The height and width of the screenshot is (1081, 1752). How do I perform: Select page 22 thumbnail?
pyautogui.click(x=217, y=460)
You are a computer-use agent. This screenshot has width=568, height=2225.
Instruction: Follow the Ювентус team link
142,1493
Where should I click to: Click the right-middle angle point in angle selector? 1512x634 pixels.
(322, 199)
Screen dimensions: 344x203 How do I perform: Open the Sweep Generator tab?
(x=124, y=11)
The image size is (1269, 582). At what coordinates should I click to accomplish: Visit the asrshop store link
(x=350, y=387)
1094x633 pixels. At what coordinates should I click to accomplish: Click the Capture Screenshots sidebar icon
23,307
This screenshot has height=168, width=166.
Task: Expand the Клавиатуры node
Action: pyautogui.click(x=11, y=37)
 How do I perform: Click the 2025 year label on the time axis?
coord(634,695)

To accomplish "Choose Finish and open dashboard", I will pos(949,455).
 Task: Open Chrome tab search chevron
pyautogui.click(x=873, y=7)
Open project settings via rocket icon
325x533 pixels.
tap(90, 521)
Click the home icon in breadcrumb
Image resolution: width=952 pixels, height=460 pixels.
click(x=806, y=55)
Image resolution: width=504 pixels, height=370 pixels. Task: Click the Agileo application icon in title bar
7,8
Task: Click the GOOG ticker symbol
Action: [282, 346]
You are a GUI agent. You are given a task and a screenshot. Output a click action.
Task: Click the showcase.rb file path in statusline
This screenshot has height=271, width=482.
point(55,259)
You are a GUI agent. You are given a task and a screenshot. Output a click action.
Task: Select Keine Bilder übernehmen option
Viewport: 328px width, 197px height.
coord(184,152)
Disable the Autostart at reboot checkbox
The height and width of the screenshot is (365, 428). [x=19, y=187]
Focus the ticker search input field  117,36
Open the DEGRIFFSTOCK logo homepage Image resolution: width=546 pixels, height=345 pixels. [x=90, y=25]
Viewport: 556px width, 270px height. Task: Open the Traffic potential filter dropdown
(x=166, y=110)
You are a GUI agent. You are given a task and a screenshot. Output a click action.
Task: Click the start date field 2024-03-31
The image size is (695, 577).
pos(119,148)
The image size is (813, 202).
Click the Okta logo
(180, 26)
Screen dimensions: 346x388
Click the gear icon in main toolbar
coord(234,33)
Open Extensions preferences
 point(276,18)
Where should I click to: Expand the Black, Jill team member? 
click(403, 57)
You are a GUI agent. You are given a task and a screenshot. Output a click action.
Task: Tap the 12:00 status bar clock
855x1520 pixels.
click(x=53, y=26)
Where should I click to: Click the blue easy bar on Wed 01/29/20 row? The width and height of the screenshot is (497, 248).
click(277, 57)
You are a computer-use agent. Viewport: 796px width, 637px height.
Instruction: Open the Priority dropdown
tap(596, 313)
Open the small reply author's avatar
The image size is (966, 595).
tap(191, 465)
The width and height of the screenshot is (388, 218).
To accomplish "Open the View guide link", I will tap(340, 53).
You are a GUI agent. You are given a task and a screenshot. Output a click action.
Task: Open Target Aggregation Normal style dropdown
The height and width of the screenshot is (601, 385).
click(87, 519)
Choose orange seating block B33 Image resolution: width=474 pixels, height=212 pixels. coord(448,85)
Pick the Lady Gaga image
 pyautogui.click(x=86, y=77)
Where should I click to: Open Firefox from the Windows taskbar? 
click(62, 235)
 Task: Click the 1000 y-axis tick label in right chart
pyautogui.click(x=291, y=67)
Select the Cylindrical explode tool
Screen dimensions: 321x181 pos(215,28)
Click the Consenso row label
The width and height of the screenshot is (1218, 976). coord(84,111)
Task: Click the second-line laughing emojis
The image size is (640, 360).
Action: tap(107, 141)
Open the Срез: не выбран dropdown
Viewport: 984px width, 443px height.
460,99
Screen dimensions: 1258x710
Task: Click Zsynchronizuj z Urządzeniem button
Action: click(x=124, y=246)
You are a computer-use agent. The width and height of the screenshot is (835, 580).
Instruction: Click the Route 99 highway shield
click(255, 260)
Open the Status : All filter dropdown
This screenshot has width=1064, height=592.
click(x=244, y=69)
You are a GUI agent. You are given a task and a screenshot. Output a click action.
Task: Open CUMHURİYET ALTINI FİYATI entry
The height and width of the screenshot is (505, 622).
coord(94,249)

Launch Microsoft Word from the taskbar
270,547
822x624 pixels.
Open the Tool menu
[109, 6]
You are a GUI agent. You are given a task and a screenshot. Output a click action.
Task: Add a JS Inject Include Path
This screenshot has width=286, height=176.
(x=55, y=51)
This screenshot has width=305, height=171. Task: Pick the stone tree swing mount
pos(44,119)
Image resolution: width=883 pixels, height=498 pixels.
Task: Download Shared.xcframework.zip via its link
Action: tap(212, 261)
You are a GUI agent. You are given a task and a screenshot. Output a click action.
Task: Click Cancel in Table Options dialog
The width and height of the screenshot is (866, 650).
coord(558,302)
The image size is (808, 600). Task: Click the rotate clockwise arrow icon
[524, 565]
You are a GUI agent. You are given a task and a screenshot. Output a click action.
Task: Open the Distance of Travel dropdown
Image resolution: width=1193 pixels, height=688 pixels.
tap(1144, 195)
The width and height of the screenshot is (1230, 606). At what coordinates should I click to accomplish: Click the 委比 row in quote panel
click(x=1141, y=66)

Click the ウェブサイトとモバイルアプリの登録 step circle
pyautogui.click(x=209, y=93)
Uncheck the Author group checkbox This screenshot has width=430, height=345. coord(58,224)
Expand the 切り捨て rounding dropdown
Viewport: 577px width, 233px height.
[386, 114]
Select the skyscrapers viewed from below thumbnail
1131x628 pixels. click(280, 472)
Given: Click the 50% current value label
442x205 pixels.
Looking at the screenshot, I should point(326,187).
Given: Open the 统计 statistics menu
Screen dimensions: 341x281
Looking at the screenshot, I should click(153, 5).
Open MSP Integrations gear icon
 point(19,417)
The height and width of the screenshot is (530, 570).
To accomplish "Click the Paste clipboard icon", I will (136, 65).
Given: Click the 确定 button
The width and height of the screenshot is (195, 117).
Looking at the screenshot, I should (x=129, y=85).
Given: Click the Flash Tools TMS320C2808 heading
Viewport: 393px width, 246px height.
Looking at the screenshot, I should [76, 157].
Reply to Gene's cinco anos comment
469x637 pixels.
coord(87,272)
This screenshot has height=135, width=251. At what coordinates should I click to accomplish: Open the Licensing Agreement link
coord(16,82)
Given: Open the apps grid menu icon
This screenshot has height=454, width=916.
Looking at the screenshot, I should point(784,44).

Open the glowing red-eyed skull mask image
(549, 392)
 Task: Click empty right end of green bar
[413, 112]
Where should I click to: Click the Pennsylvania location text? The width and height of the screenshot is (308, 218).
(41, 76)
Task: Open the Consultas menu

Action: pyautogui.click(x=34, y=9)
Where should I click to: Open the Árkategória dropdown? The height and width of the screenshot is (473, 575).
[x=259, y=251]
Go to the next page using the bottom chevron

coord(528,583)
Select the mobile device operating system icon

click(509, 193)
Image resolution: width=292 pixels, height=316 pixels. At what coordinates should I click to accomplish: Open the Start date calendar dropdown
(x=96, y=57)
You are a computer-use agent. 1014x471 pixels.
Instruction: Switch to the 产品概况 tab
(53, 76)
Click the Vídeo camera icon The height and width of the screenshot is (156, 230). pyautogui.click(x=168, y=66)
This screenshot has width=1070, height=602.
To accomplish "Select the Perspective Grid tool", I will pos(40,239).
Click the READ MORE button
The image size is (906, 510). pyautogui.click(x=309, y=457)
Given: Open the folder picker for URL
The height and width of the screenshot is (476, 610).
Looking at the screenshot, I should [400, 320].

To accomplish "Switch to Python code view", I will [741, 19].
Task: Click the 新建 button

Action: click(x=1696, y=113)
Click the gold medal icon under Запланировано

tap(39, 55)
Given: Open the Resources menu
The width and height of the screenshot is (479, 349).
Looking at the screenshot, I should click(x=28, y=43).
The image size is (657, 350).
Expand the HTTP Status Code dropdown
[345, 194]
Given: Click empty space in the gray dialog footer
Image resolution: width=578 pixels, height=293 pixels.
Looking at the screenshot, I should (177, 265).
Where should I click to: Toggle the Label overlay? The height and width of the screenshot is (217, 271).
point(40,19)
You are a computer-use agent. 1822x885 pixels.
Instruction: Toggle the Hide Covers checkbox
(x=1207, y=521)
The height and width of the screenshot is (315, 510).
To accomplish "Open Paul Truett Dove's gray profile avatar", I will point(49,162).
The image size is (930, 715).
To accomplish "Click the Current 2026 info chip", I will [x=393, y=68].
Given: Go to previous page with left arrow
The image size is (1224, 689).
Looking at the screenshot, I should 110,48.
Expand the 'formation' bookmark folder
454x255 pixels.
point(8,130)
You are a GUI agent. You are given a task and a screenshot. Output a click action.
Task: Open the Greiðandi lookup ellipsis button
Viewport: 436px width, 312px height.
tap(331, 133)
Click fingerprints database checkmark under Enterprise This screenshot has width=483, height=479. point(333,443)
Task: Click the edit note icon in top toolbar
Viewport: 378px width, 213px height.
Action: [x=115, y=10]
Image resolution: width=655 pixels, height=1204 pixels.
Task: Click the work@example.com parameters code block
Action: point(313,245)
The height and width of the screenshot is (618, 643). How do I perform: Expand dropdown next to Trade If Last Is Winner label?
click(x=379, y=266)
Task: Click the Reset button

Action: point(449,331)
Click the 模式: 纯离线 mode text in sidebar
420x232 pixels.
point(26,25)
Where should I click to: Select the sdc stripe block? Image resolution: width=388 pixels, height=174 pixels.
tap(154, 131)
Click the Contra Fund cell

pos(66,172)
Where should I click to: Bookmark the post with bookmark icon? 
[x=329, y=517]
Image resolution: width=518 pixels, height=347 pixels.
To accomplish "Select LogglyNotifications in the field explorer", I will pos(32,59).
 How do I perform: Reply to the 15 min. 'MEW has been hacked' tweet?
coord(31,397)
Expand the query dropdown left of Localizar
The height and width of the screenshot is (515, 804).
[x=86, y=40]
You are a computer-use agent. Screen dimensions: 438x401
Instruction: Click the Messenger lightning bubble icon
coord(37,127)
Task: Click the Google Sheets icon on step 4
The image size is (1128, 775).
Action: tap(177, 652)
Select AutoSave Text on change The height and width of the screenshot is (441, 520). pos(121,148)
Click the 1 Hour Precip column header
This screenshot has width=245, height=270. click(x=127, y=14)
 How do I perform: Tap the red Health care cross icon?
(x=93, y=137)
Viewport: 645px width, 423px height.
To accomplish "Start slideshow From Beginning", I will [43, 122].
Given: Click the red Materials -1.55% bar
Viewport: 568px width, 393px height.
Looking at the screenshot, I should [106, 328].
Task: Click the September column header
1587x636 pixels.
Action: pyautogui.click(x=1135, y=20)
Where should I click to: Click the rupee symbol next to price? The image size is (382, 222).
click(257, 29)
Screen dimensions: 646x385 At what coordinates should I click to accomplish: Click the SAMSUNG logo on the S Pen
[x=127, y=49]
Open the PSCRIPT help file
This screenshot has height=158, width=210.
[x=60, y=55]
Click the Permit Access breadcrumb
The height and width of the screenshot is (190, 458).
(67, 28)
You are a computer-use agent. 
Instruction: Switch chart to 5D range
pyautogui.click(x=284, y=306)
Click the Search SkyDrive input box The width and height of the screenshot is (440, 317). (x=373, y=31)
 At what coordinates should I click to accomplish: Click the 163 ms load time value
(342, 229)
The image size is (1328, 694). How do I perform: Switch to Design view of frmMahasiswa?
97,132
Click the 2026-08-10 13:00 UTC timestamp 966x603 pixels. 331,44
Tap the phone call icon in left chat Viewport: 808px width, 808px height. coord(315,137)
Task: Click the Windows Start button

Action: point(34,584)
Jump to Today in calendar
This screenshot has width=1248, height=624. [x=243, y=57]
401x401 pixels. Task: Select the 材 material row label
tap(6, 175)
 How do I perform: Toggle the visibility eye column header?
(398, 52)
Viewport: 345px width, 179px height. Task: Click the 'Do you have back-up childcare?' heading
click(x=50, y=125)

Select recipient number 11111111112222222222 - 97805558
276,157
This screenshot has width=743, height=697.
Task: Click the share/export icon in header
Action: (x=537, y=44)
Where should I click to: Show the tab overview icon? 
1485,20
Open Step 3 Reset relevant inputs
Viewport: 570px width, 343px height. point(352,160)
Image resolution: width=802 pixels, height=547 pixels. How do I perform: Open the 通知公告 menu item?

----

Assignment
Read the entries above and find each line holding the word "gray". Copy it out.

Completed task
Given: Click empty space in the gray dialog footer
To accomplish "Open Paul Truett Dove's gray profile avatar", I will point(49,162).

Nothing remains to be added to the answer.